(How to complete this task): Take the entries below and print, exactly, the stretch from the line containing "Click the Categories section heading" through the line containing "You are a computer-use agent. The", both included.

*** Opening Exercise data ***

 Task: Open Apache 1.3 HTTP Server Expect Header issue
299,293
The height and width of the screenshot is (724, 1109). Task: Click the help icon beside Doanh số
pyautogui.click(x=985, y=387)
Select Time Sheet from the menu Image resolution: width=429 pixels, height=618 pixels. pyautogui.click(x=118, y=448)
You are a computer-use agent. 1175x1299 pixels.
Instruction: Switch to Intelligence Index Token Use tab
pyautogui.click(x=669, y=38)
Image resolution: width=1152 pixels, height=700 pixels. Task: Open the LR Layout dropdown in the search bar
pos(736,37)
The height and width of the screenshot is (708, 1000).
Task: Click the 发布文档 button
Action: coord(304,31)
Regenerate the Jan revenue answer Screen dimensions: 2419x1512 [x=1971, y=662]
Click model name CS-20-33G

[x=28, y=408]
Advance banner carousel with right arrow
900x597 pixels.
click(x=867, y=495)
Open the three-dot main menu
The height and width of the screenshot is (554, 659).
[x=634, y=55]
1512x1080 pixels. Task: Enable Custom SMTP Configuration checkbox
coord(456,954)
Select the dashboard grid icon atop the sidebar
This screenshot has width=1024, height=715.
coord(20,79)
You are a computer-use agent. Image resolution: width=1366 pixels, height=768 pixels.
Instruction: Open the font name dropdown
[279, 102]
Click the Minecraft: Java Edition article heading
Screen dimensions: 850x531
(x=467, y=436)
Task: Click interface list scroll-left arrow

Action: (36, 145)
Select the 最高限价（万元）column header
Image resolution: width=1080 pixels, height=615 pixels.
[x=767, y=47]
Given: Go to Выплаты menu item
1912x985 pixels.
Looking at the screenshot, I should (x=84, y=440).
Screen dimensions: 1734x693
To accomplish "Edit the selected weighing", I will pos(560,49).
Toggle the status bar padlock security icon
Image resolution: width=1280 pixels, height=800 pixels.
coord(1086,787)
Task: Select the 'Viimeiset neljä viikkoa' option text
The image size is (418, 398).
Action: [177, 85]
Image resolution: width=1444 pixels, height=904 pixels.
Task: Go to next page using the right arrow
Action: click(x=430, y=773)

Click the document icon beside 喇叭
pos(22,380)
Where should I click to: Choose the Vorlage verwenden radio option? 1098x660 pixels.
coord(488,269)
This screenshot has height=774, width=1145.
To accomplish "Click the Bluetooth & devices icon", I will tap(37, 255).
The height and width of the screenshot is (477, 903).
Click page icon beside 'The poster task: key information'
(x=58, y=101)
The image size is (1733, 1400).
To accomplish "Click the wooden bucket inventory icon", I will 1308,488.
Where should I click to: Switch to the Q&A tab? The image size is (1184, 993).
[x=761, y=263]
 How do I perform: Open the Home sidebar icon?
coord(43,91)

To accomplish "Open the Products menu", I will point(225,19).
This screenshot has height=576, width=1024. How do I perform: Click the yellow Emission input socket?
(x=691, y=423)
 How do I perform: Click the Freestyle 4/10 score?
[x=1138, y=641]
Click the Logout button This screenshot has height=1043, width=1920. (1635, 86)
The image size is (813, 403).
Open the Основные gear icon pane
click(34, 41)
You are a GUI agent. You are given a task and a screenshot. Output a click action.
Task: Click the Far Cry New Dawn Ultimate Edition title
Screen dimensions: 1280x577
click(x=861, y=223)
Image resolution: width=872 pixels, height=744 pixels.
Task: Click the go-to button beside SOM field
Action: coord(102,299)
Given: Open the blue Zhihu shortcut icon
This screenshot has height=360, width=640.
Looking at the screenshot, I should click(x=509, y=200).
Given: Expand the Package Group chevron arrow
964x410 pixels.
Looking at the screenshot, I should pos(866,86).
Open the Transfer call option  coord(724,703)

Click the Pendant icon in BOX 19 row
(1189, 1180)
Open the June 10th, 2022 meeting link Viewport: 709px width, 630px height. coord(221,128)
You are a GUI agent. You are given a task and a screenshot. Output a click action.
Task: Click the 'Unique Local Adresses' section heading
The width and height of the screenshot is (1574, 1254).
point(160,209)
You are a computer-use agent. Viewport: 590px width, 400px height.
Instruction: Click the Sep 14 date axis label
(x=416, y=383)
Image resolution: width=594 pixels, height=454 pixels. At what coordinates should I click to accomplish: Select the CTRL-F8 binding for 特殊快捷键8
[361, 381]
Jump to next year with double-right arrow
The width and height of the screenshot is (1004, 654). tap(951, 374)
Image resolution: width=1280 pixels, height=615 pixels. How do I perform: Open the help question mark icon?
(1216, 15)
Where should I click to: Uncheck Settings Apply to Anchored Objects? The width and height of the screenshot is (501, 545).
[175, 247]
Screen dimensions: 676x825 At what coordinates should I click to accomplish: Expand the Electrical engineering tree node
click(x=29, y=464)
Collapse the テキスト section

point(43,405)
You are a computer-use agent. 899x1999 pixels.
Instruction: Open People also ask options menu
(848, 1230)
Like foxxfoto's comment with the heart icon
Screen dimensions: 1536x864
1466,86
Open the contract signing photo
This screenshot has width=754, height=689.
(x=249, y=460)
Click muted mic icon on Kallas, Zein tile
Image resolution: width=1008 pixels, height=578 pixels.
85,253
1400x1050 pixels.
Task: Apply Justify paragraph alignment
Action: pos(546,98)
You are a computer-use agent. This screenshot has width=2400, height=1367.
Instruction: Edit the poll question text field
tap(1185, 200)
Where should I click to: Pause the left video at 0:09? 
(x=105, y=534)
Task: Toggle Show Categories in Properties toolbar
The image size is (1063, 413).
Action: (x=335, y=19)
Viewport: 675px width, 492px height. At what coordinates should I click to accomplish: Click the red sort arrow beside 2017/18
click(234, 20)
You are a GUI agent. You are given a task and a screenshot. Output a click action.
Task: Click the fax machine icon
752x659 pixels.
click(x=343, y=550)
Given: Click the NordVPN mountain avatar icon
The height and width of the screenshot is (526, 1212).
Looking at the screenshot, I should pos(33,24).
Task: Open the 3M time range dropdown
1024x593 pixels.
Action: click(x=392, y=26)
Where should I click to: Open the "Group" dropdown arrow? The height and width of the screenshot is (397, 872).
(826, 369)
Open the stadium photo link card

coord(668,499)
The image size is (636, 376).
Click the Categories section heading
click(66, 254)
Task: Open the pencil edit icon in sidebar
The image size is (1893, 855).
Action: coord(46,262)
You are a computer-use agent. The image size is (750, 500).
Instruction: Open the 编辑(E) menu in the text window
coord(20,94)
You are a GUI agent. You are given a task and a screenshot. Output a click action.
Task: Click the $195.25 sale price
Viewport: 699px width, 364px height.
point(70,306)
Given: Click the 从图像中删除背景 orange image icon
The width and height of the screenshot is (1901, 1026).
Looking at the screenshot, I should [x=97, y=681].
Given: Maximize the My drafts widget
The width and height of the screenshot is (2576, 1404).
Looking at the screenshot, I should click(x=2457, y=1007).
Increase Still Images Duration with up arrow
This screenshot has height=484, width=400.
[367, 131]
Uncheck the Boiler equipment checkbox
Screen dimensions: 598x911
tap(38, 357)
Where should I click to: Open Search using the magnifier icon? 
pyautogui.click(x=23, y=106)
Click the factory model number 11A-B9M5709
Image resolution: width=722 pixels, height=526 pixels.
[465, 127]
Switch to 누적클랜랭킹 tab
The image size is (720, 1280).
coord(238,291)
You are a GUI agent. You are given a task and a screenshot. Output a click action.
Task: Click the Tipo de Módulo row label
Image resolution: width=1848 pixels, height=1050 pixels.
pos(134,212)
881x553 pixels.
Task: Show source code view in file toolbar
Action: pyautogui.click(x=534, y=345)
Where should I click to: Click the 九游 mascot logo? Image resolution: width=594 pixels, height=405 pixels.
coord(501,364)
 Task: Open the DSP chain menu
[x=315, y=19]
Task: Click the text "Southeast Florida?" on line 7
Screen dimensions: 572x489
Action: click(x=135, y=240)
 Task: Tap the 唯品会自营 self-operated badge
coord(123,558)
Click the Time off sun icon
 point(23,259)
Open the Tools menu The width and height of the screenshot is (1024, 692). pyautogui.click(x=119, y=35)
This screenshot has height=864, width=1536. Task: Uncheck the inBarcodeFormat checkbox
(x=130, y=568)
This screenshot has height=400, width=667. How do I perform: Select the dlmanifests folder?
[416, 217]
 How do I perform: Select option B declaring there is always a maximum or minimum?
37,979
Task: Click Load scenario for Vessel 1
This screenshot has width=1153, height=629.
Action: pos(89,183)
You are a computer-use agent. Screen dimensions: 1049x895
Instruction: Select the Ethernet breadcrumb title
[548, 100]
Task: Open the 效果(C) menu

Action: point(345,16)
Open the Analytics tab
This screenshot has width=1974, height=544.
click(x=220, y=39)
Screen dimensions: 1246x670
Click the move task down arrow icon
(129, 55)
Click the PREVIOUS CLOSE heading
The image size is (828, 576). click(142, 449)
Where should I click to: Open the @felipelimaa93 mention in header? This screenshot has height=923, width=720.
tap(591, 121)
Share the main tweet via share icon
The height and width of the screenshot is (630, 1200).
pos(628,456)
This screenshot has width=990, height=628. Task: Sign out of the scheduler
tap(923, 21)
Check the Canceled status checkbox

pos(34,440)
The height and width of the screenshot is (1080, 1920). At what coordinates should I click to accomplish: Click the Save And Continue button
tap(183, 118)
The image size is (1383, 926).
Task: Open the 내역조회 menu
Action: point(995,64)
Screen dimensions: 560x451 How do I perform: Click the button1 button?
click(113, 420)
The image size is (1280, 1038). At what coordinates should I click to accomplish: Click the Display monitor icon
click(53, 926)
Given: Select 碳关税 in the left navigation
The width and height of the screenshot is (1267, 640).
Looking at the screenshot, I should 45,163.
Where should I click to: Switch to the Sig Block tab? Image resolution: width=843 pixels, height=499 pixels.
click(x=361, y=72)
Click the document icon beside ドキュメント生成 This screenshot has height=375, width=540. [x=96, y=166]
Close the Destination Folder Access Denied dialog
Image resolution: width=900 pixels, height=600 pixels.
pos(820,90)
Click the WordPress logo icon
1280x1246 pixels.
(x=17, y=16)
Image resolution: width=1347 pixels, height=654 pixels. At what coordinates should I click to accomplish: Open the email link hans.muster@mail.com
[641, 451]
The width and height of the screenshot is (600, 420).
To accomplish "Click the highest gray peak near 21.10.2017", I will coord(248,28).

*** Closing Exercise data ***

(Response):
Click the Categories section heading
click(66, 254)
Task: Open the pencil edit icon in sidebar
The image size is (1893, 855).
Action: coord(46,262)
You are a computer-use agent. The image size is (750, 500).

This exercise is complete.